**Selected extract**
=== Section Start ===

Defeating Iraq With Photons
Issue Brief
Every military correspondent in America seems to be writing a story about how air warfare has changed since Operation Desert Storm in 1991. It’s a pretty compelling story. Thanks to weapons like the stealthy B-2 bomber and satellite-guided Joint Direct Attack Munition, bombing has become more lethal, more precise, more affordable, and even more humane. But many reporters are missing the most revolutionary feature of the Air Force’s emerging approach to air warfare. A growing number of targets are being killed without using munitions at all.
The new approach uses bursts of photons — the basic units of electromagnetic energy — to disrupt or destroy an adversary’s electronic systems. Without those systems (sensors, computers, communications links and so on) the enemy is rendered blind, mute and helpless. It’s a soft-kill approach to waging war that is the precise opposite of the carpet bombing conducted in past wars, and yet it may actually be far more effective at quickly defeating a foe.
There are three approaches to “photonic” warfare, and all may be on display in a campaign against Iraq. The best known is electronic warfare, which used to be called jamming. Electronic warfare employs airborne emitters like the EA-6B Prowler to overwhelm enemy radar and wireless communications with electronic “noise” that makes receivers useless. The latest electronic-warfare systems don’t just use brute strength to jam the airwaves, they precisely identify and localize enemy emitters for suppression or manipulation. Thus, enemy radars get false indications of where targets are, even as friendly pilots employ a panoply of sensors, communications and navigation aids with minimum interference.

=== Section End ===

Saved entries
=== Section Start ===

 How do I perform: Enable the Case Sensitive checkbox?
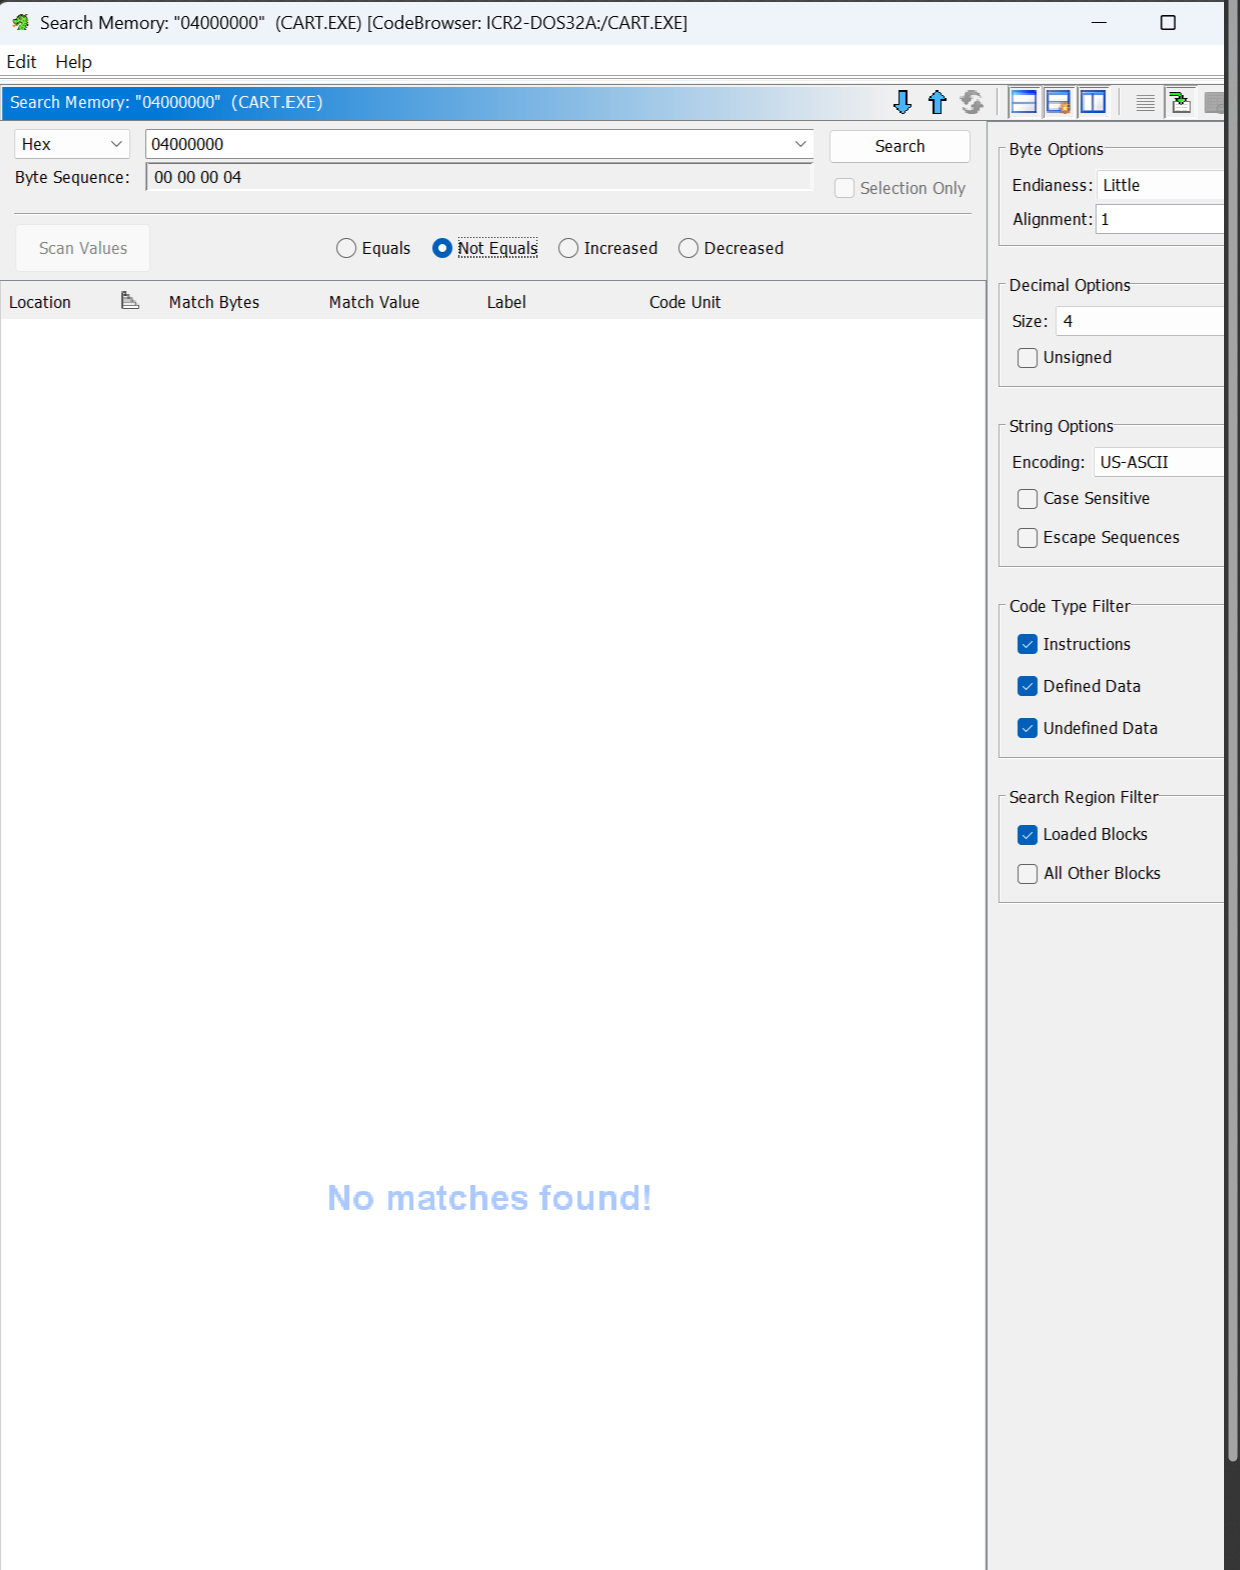[x=1027, y=499]
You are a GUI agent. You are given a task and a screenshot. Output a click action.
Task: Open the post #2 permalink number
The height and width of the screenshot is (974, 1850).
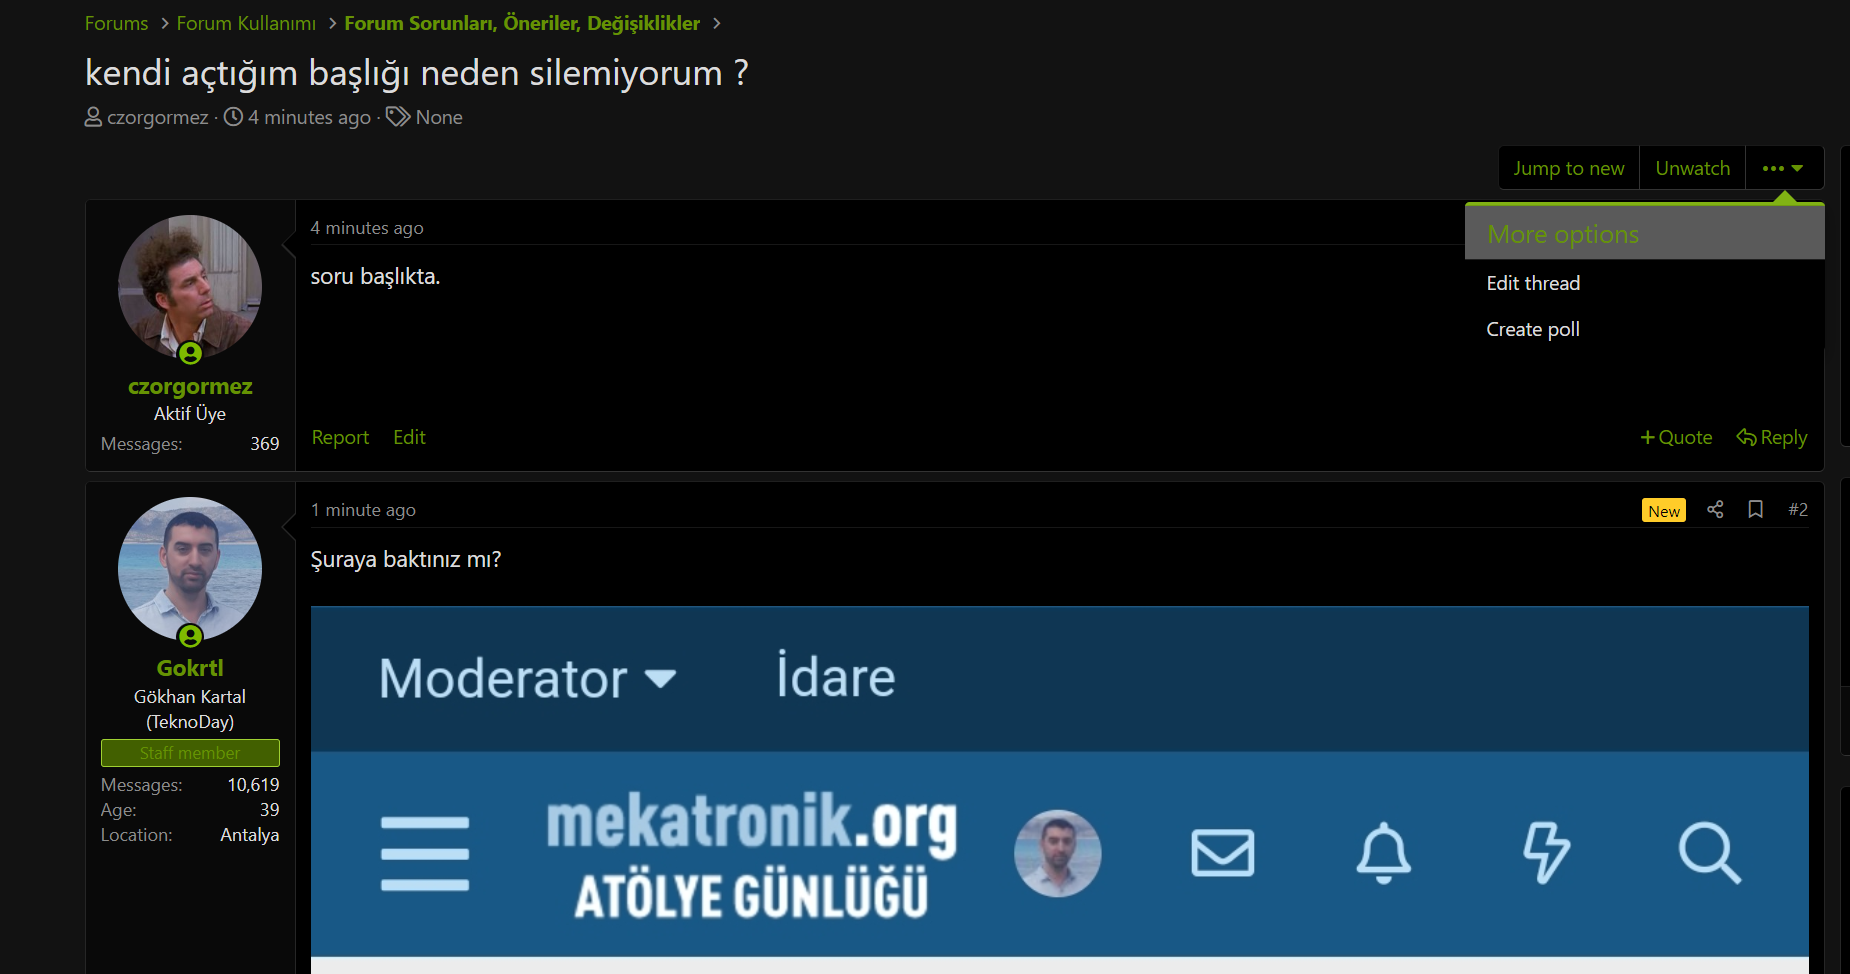click(x=1798, y=510)
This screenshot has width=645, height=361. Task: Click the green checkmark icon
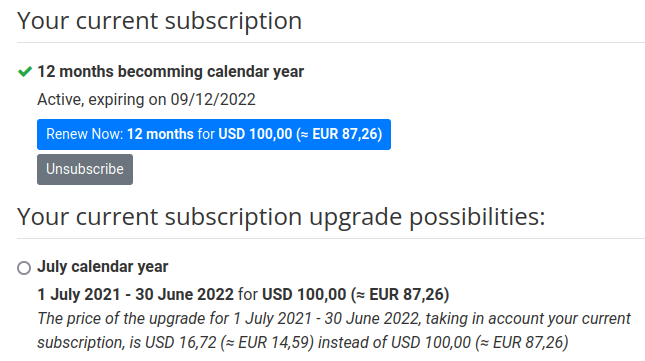click(x=25, y=72)
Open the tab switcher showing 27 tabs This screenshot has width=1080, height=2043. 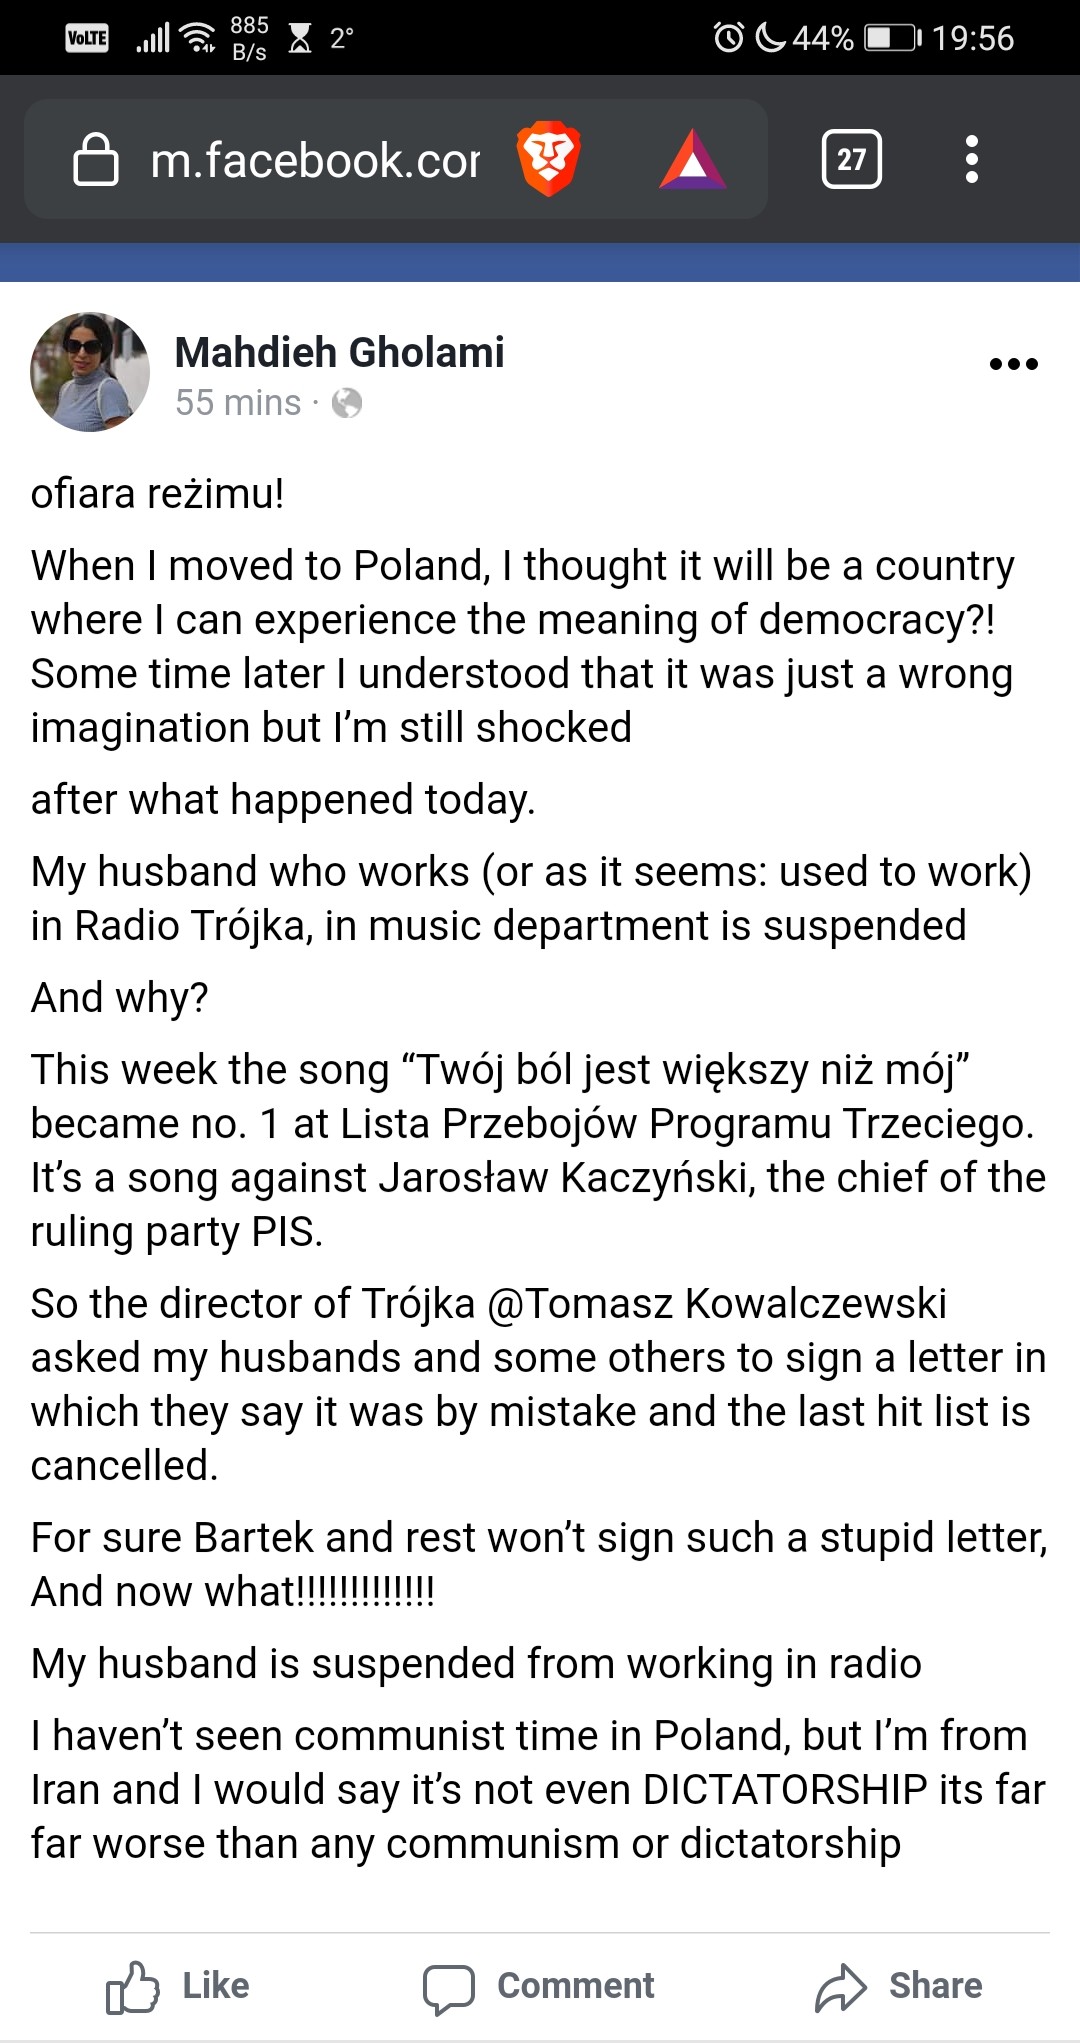point(851,159)
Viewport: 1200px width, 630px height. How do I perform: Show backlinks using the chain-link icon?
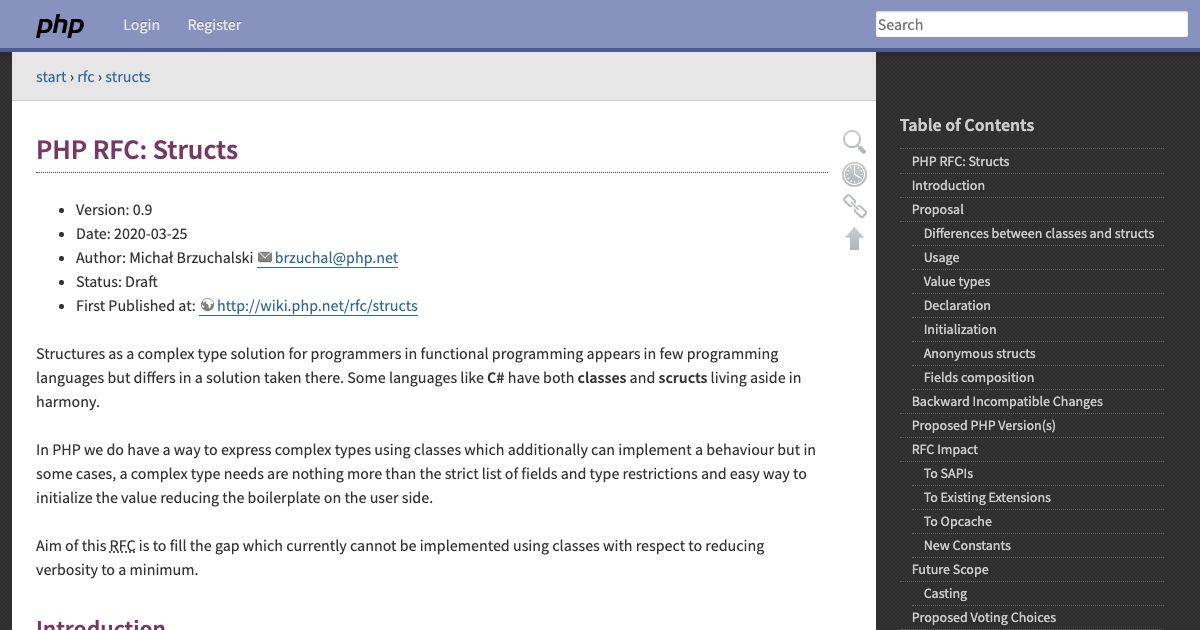point(854,206)
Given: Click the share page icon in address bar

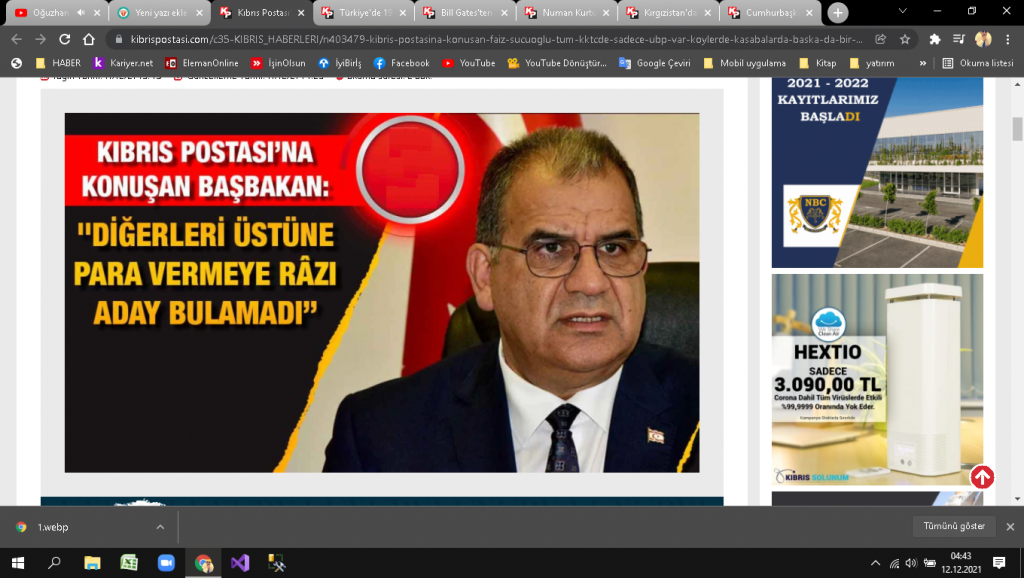Looking at the screenshot, I should point(880,39).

=== Section End ===

In the issue brief on photonic warfare, what was electronic warfare previously called?

Jamming.